2.2. Single-Input-Based Color Image Generation

The color-image-generation methods from the LiDAR 2D projected reflection or range image are shown in Figure 2.

2.2.1. LiDAR Reflection-Based Method

Figure 2a shows the ED-FCN-based color-image-generation method by using only a reflection image proposed in previous works [19,20]. The ED-FCN network generates the RGB color image (size: 592 × 112 × 3) from the sparse 2D reflection image (size: 592 × 112 × 1). In Figure 2, each block in the network is expressed by (

N_{f}

C

N_{k}

-B-

f_{a}

)

\times N_{b}

where the

N_{b}

is the number of convolution blocks and each convolution block is composed of the convolution layer with

N_{f}

filters with (

N_{k} \times N_{k}

) kernel size, a batch-normalization [25] layer, and

f_{a}

kind of activation function. For example, (16C3-B-Relu) × 6 means six of the convolution blocks, each of which includes the convolution layer of 16 filters with (3 × 3) kernel size, the batch-normalize layer, and the ReLU [26] activation function which is repeated six times. As another example, (3C3-tanh) × 1 means one convolution block including the convolution layer with 3 filters of (3 × 3) size and the tanh [27] activation function. In each convolution layer, stride 1 and zero-padding are commonly applied. For down and up samplings, max-pooling and un-pooling [28] with a factor of 2 are applied, respectively.

2.2.2. LiDAR Range-Based Method

Figure 2b shows a method which uses the same network of Figure 2a but input is replaced with the range image instead of the reflection image to verify the image generation performance according to the type of LiDAR data.

2.3. Proposed Multi-Input-Based Color Image Generation

In applications with two or more multi-input datasets with different characteristics, fusion networks are classified into three types: early fusion [1,2,9,15], mid fusion [3,7,8,9,10,11,29], and last fusion [2,13] methods, depending on where the data are combined together. In the case of the early fusion method, multiple sources are concatenated into a single input before being applied to the image generation network. The mid fusion method merges the features of the intermediate output of each network with different input data. The last fusion method combines the outputs of each network into a final output.

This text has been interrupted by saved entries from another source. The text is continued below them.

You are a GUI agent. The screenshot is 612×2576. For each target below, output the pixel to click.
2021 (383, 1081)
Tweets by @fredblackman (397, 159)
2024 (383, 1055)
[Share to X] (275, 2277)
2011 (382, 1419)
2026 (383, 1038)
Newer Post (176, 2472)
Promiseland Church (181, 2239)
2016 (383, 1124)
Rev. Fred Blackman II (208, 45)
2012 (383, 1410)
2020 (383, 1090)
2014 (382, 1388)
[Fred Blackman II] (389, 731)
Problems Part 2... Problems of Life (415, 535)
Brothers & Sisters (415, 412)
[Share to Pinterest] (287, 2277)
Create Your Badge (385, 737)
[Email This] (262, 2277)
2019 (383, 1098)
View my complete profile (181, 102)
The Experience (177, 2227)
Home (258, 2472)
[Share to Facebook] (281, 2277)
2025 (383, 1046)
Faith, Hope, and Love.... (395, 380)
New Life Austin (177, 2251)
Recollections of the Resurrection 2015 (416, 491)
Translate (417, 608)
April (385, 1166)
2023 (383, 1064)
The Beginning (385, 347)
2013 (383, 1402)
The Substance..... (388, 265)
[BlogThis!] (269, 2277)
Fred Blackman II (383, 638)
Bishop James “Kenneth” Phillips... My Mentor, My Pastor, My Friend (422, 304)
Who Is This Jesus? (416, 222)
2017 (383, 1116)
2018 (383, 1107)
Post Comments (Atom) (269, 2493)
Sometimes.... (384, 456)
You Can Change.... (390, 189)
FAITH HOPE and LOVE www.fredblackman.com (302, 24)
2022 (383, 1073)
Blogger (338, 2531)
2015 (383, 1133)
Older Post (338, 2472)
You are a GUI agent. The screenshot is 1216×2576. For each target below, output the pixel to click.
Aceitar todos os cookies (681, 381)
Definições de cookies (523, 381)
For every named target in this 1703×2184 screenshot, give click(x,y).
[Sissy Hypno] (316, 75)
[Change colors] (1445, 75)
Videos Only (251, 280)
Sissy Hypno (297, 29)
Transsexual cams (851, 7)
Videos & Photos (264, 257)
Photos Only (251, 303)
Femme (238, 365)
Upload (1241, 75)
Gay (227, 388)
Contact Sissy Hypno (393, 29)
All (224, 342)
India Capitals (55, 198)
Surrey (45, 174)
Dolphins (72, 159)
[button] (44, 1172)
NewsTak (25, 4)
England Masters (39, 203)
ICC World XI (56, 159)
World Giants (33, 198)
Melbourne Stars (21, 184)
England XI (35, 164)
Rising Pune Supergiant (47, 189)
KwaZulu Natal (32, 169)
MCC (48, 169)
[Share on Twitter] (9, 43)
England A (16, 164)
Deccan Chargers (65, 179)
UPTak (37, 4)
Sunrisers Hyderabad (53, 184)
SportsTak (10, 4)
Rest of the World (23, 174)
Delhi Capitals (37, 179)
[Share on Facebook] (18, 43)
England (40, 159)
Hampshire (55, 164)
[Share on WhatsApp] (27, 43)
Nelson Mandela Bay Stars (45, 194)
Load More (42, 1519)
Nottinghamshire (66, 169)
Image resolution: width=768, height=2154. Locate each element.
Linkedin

Figure 3 shows the proposed fusion-based LiDAR to color image generation networks using two heterogeneous datasets, i.e., LiDAR reflection and range data, where ED-FCN is used.

2.3.1. Early Fusion-Based LiDAR to Color Image Generation Network

The projected 2D reflection and range images are concatenated in channel direction to form an input. For instance, reflection and range images with the resolution of (592 × 112 × 1) are combined into a (592 × 112 × 2) concatenated image. The concatenated input is applied to the same network as shown in Figure 2. The overall architecture of the early fusion network is depicted in Figure 3a.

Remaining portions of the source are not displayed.